Make the `AllowAll` and `DisallowAll` instances public #36

thewizardplusplus · 2022-07-16T23:29:09Z

It may be useful in the following cases:

Unit tests. Let's assume we are testing a function that filters a list of links with a previously parsed robots.txt file. How do we check the case when a robots.txt file disallows all links? Now it is possible only with actual parsing of the corresponding robots.txt file.
Errors not related to the network. Let's assume we are collecting a cache of parsed robots.txt files. What should we put in it in case of an error? Yes, the library has the useful functions analyze a status of a response, but not all errors are due to network problems (for example, let the cache accepts links as strings and parses them to construct a link to robots.txt files; this parsing may result in an error).
Support for temporary ignoring robots.txt files.

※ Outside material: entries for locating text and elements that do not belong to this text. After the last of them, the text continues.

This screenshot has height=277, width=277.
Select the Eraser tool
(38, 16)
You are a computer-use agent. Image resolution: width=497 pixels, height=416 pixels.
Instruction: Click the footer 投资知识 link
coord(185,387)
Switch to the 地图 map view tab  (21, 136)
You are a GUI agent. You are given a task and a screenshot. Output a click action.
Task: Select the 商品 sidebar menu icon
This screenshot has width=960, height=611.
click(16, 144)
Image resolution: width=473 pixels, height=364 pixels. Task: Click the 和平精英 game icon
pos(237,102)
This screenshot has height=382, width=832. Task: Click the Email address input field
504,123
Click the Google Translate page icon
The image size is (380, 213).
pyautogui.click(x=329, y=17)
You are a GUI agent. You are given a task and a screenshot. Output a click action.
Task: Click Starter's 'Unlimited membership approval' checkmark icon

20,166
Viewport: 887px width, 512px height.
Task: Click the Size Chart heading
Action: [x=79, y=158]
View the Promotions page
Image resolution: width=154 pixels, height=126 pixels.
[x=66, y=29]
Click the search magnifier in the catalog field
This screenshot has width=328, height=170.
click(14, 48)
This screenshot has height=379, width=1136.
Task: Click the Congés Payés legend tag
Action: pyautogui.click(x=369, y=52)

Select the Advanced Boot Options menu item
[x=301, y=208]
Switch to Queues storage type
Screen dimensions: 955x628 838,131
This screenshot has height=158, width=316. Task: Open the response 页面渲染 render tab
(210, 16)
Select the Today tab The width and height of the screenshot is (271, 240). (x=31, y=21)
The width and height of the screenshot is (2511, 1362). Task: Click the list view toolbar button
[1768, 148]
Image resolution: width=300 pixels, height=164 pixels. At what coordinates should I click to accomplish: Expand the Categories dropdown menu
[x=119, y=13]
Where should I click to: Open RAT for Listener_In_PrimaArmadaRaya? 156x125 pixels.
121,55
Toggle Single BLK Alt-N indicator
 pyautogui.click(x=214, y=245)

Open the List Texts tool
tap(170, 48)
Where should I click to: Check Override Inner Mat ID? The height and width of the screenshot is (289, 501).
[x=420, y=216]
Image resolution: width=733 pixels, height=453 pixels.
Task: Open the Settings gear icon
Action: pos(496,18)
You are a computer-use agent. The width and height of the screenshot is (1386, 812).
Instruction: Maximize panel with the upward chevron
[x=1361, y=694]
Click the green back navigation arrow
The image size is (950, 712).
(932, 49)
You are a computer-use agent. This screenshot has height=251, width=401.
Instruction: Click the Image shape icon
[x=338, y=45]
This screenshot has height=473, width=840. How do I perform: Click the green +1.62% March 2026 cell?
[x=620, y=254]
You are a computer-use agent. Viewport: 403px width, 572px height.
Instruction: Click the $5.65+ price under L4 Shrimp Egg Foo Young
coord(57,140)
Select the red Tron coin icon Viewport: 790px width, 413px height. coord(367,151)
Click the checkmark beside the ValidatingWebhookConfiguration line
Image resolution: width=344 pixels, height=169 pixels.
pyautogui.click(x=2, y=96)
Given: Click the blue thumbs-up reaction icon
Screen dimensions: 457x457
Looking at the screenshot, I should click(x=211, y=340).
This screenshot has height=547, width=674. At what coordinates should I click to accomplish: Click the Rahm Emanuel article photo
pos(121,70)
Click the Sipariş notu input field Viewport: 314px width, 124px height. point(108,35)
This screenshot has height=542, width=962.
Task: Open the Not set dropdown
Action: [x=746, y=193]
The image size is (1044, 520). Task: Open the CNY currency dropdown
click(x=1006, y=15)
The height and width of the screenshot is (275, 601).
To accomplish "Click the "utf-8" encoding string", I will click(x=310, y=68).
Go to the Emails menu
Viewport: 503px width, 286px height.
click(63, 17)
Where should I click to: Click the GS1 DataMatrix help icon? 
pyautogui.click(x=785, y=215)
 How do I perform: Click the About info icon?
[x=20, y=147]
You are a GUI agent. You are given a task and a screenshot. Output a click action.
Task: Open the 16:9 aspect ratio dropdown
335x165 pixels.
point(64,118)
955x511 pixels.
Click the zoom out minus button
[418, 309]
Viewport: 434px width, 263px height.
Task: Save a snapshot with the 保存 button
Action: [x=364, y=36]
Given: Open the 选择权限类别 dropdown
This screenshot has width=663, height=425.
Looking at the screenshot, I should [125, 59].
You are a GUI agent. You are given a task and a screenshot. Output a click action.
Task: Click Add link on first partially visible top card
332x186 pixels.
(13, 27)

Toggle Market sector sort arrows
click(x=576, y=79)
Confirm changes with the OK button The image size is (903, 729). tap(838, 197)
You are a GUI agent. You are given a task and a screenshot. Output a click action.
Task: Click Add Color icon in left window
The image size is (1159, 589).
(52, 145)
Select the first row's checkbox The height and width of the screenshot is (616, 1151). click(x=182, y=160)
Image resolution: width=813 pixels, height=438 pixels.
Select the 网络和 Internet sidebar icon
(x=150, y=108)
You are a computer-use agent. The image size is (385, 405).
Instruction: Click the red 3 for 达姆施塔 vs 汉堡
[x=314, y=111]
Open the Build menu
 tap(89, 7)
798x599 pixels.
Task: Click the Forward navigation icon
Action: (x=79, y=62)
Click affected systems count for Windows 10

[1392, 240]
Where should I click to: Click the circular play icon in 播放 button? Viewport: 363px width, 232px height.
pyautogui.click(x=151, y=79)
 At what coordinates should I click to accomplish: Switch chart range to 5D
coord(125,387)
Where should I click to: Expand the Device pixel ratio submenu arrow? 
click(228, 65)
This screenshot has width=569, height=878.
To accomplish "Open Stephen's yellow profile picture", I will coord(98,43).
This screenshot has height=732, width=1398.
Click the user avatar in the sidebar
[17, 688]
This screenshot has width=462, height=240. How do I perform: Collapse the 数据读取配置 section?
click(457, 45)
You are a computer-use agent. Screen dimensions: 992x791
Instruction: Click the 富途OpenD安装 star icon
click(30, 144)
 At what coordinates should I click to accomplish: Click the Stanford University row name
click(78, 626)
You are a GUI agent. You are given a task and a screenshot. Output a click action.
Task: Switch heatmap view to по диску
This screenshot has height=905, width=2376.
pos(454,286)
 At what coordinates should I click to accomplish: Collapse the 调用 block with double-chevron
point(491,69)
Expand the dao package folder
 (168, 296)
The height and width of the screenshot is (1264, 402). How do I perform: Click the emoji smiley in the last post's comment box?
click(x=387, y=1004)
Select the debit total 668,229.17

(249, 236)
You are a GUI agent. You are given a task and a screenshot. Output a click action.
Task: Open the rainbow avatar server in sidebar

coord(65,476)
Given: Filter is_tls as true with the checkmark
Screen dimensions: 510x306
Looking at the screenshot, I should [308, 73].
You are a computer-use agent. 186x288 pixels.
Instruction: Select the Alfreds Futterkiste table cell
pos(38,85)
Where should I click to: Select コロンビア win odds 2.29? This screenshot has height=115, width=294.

Let's assume we want to allow a user to ignore robots.txt files through a special option. That is, allow all links. Now again, it is possible only with actual parsing of the corresponding robots.txt file.

I suppose it would be more comfortable to use the prepared public instances for allowing and disallowing all links.

temoto · 2022-07-17T13:19:09Z

You can't just make a *variable* public, because that allows accidental or malicious mutation outside of package. Current unit tests check that some agent is allowed on some path. I'm not sure that extracting (dis)allowall is beneficial. You would repeat part of group.test function in your code to check against new value. How is that better? Other arguments seem to want marshalling to save result of parsing and reuse it later. But what's wrong with just reparsing robots file again? It's pretty fast.

…

On Sun, Jul 17, 2022, 02:29 thewizardplusplus ***@***.***> wrote: It may be useful in the following cases: - *Unit tests.* Let's assume we are testing a function that filters a list of links with a previously parsed robots.txt file. How do we check the case when a robots.txt file disallows all links? Now it is possible only with actual parsing of the corresponding robots.txt file. - *Errors not related to the network.* Let's assume we are collecting a cache of parsed robots.txt files. What should we put in it in case of an error? Yes, the library has the useful functions analyze a status of a response, but not all errors are due to network problems (for example, let the cache accepts links as strings and parses them to construct a link to robots.txt files; this parsing may result in an error). - *Support for temporary ignoring robots.txt files.* Let's assume we want to allow a user to ignore robots.txt files through a special option. That is, allow all links. Now again, it is possible only with actual parsing of the corresponding robots.txt file. I suppose it would be more comfortable to use the prepared public instances for allowing and disallowing all links. ------------------------------ You can view, comment on, or merge this pull request online at: #36 Commit Summary - 1727854 <1727854> Make the `AllowAll` instance public - 60a6ab8 <60a6ab8> Make the `DisallowAll` instance public File Changes (1 file <https://github.com/temoto/robotstxt/pull/36/files>) - *M* robotstxt.go <https://github.com/temoto/robotstxt/pull/36/files#diff-67807f83711144695da19186cfc6d8f8df05669cb2640d5d926a2bf65aa0f50e> (12) Patch Links: - https://github.com/temoto/robotstxt/pull/36.patch - https://github.com/temoto/robotstxt/pull/36.diff — Reply to this email directly, view it on GitHub <#36>, or unsubscribe <https://github.com/notifications/unsubscribe-auth/AAAGTMNSCNET5XHUIQWBAR3VUNAU7ANCNFSM53YZ3ISQ> . You are receiving this because you are subscribed to this thread.Message ID: ***@***.***>

thewizardplusplus · 2022-07-18T09:31:12Z

You can't just make a variable public, because that allows accidental or
malicious mutation outside of package.

This is common practice in Go, recall io.EOF or http.DefaultClient. The latter is the full equivalent of our case.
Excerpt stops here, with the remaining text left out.